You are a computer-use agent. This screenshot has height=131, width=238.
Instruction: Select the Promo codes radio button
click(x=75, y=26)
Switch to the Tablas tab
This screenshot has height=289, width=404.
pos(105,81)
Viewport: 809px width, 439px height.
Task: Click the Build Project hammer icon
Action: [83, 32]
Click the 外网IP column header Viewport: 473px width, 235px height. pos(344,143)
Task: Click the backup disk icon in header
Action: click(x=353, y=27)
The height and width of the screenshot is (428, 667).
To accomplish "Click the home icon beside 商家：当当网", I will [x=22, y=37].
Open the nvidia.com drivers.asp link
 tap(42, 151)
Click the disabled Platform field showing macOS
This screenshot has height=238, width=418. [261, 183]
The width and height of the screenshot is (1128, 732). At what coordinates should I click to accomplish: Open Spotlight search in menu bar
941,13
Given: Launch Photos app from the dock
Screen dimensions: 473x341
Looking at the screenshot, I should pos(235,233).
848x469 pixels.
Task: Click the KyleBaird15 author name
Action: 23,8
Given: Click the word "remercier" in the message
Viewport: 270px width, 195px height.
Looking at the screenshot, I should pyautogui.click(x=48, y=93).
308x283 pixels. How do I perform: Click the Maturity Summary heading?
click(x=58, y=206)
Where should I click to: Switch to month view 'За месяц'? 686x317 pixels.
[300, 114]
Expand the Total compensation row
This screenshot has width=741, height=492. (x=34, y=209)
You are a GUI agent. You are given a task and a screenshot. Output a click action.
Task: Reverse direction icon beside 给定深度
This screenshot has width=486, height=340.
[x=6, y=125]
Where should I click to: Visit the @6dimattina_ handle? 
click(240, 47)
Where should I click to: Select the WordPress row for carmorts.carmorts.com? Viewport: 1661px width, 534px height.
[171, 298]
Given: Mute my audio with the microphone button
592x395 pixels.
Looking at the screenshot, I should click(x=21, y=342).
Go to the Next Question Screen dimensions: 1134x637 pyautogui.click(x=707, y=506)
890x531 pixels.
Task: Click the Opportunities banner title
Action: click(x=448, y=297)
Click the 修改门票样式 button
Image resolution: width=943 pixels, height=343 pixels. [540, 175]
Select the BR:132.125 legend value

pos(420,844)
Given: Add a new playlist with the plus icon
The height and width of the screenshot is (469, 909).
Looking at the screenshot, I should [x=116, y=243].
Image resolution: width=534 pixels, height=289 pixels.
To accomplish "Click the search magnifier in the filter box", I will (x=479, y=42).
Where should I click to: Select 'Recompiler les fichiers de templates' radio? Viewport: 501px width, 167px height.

## TASK PROMPT
Every line where "will" appears must be returned from the listing above.

## EXERCISE ANSWER
To accomplish "Click the home icon beside 商家：当当网", I will [x=22, y=37].
To accomplish "Click the search magnifier in the filter box", I will (x=479, y=42).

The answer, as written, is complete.